**THE DATA**
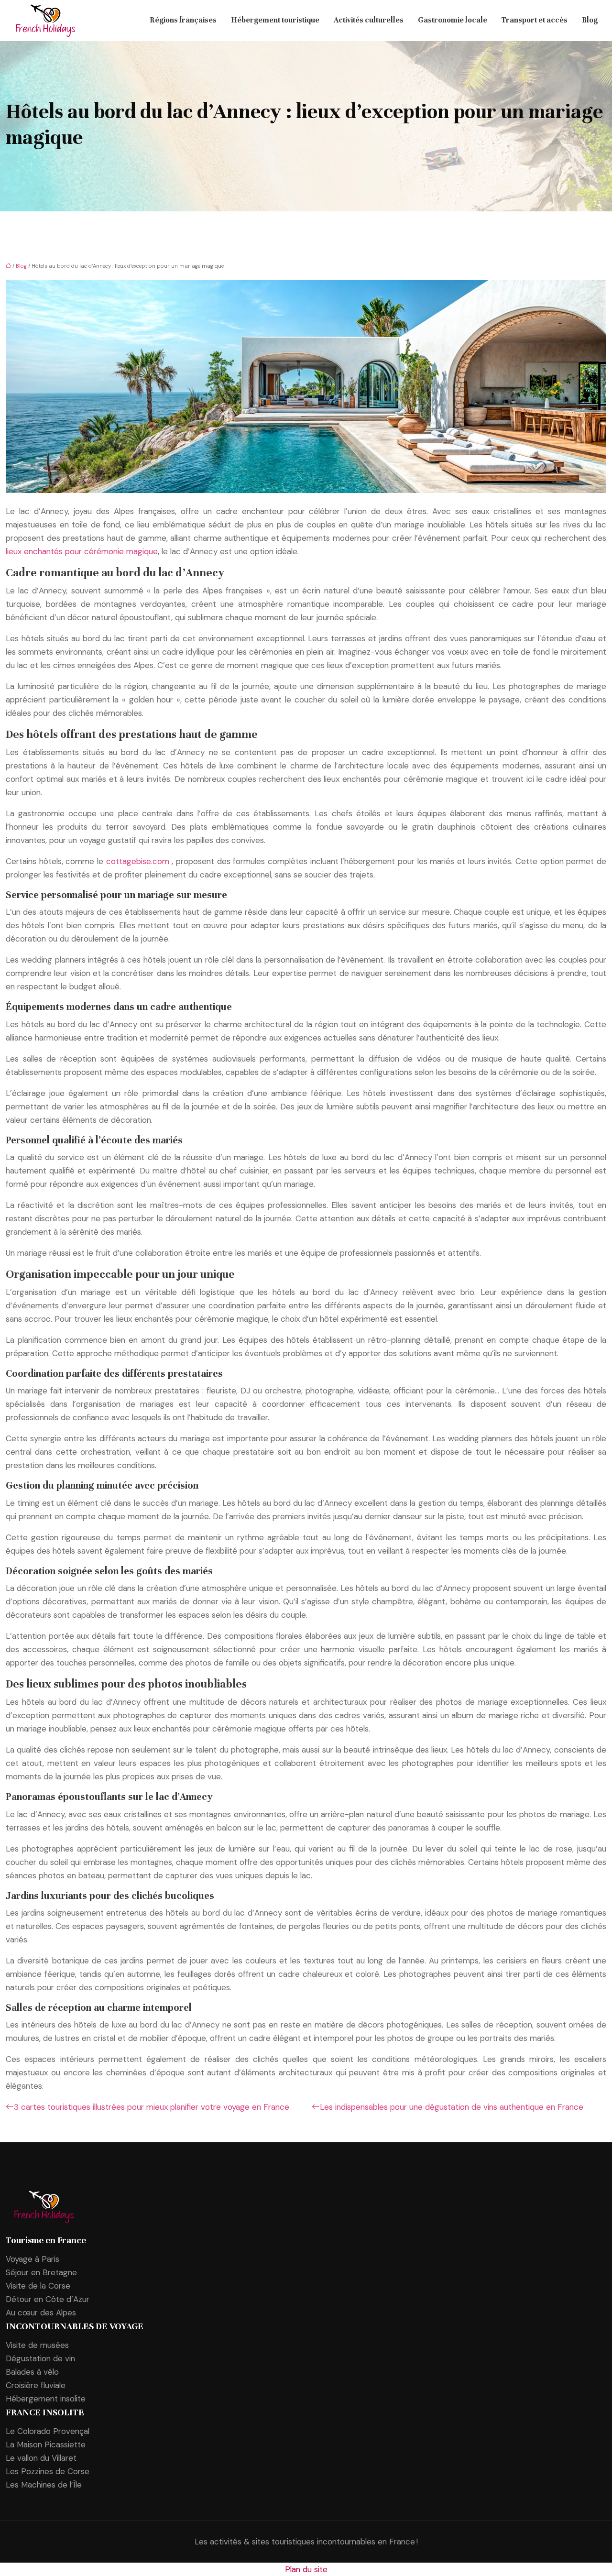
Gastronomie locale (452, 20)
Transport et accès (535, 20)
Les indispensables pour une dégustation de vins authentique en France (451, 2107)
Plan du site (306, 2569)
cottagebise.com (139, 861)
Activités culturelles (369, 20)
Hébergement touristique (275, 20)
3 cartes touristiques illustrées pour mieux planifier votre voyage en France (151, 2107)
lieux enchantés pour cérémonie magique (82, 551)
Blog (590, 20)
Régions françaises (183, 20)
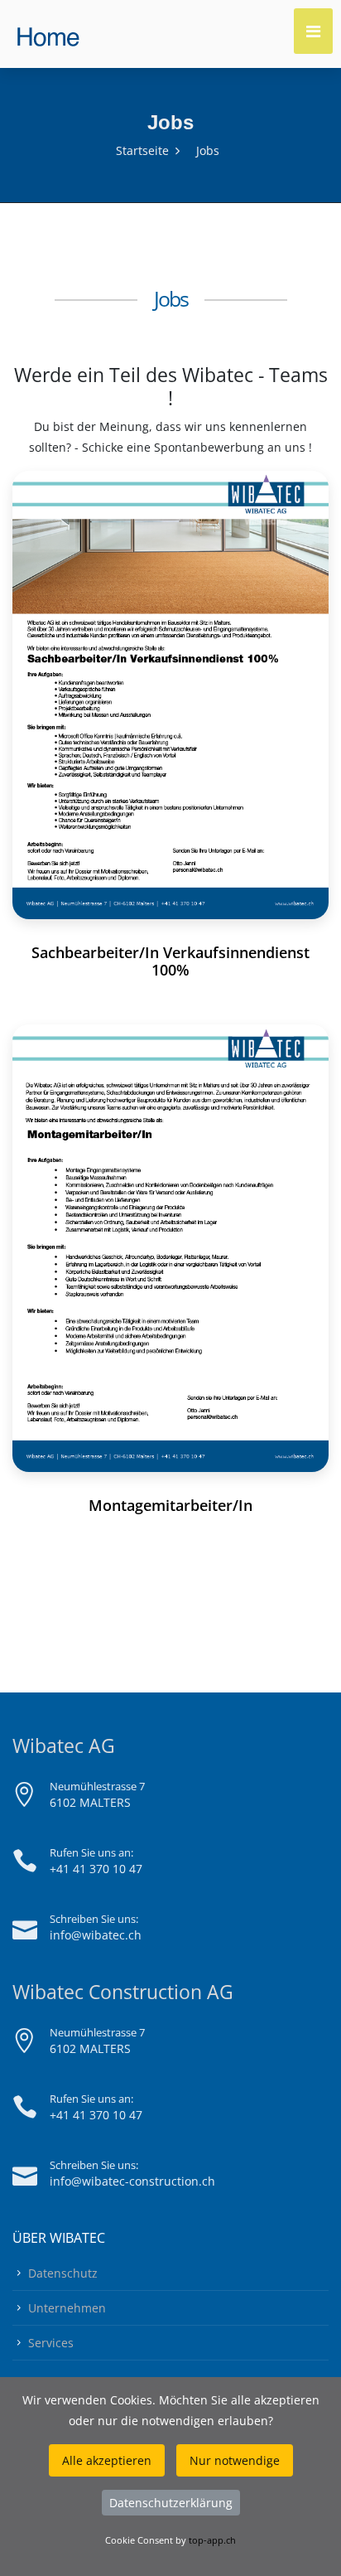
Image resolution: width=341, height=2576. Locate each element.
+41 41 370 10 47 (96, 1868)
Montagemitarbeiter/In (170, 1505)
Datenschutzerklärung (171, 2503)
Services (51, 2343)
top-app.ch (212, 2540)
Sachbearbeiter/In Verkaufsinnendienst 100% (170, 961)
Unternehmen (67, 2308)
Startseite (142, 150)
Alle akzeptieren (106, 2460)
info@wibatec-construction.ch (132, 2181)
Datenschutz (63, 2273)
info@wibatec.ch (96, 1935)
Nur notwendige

**YOUR INSTRUCTIONS**
Across the data, pull every line containing the string "info".

**TASK OUTPUT**
info@wibatec-construction.ch (132, 2181)
info@wibatec.ch (96, 1935)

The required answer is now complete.